Due to an increase in the permeability of the Blood-Brain Barrier (BBB), the CSF levels of some molecules may be related to its dysfunction, including albumin, haptoglobin and β-2 microglobulin, as well as also the CSF/serum ratio of α−2 macroglobulin. In serum, a calcium binding protein called S100B that is produced in astrocytes is a reflection of dysfunction in the BBB; also some brain neurotrophic factors involved in cognitive processes could play a similar role.

Images

Magnetic Resonance Imaging (MRI) can show some finding in 50% of patients with NPSLE, some advanced techniques such as morphometry, diffusion-tensor imaging, and white matter hypersensitivity volumetry in MRI, may have an important role. Findings that can be found more precisely using these techniques with brain atrophy or expansion, cortical thinning, and identifying hypersensitive lesions in the white matter.

New diagnostic models

New models to classify the probability of presenting with NPSL have been designed and validated for research and for use in the clinician's work. Among these, we highlight that of Bortoluzzi, et al., in which it is based on the premise that SLENP is a diagnosis of exclusion, using an algorithm that provides a probability score, ranging from 0 to 10. This algorithm considers four items, three of which were similar to those used by the ACR. The items include the temporal relationship of neuropsychiatric events with the diagnosis of SLE, the recognition of confounding factors, the presence of minor or common neuropsychiatric events and the presence of SLE risk factors suggested by the EULAR (active SLE and the presence of anti-phospholipid antibodies). Based on the probability score generated, patients are considered to experience non-neuropsychiatric events (score <3), undefined events (score between 3-6), or neuropsychiatric events attributable to SLE (score >6) (Table 5) [12].

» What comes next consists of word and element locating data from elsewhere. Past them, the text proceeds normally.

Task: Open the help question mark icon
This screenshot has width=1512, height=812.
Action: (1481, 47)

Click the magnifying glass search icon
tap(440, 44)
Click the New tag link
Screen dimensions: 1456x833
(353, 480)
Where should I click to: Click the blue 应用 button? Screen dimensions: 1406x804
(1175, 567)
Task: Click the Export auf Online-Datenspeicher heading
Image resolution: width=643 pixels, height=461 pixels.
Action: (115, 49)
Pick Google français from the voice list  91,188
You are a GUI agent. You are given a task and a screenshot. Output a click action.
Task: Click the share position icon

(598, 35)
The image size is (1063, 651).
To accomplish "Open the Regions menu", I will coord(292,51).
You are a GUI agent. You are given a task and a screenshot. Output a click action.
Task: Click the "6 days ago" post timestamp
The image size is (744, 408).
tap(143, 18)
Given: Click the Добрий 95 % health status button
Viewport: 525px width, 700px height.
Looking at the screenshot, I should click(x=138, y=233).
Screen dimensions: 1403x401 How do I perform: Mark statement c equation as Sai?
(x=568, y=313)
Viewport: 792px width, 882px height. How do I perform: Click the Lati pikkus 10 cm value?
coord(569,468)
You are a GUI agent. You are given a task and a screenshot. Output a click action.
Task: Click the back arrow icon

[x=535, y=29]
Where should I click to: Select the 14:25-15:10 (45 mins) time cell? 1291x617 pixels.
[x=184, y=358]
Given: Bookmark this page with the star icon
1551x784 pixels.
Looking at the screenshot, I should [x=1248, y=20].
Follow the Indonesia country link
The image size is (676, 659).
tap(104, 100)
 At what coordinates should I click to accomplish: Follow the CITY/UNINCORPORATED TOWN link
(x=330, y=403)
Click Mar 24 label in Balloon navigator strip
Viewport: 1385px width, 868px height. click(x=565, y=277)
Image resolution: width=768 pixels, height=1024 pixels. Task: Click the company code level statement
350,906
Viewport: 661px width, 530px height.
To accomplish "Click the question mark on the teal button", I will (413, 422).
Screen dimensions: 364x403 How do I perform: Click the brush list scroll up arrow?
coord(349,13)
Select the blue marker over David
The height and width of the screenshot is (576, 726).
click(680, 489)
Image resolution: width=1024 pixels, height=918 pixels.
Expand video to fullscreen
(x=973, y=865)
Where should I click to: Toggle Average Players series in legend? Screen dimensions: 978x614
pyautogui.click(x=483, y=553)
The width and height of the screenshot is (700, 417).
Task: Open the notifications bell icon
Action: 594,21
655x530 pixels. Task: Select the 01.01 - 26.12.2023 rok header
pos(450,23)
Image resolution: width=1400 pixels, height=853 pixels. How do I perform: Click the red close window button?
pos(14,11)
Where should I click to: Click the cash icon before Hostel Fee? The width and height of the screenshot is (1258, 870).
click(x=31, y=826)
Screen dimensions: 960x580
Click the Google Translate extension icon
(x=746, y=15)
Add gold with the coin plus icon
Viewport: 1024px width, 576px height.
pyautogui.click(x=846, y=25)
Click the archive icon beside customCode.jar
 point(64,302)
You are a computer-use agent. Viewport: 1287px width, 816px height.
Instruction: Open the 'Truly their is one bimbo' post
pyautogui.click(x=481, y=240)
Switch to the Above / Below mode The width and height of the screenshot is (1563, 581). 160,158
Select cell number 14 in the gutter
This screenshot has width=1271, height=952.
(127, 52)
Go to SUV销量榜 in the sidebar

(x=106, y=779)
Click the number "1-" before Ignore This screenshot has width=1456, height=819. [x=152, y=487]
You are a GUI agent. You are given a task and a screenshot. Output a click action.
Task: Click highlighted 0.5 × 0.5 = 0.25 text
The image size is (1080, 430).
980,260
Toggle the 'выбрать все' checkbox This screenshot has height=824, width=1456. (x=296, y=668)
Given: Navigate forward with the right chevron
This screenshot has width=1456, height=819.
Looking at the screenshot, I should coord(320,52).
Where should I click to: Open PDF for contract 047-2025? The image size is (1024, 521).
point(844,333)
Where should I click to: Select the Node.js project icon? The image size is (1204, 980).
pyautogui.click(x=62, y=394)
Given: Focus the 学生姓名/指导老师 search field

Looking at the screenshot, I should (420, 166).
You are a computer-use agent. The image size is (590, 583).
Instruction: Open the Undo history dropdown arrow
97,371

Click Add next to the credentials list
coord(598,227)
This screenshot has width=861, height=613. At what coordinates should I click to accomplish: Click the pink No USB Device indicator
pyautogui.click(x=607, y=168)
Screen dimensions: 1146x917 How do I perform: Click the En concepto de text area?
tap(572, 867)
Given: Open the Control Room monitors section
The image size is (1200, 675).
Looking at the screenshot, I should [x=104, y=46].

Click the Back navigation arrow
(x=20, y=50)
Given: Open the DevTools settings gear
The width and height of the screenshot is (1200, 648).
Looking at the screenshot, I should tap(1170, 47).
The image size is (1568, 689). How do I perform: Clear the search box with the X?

Table 5: Diagnostic model.

Another contribution in this sense is that of Magro-Checa et al., which involves a battery of neuropsychological, laboratory and radiological examinations performed by a multidisciplinary team of rheumatologists, neurologists, psychiatrists and specialists in vascular medicine. In this model, confirmation of neuropsychiatric events attributed to SLE was dependent on follow-up reevaluation, as 13.8% of neuropsychiatric events were initially misclassified. Both Bortoluzzi et al., and Magro- Checa et al., concluded that diffuse and minor neuropsychiatric events attributed to SLE were difficult to determine in their models, and noted persistent challenges in developing attribution models for NPSLE.

Conclusion

NPSLE is an entity with a pathophysiology that is not entirely clear; it involves various manifestations in the central and peripheral nervous system. Recent models have identified potential screening modalities, including screening tools and biomarkers, and novel therapeutic approaches, that may improve diagnosis and treatment. MRI images and special techniques are powerful tools that show structural differences, however more studies are required that include a large enough sample to validate these changes. Despite the enigmatic nature of the LESNP, these contributions have allowed us to better understand the behavior of this entity and open new perspectives in its study.

Conflict of Interest

There is no conflict of interest on the part of the authors.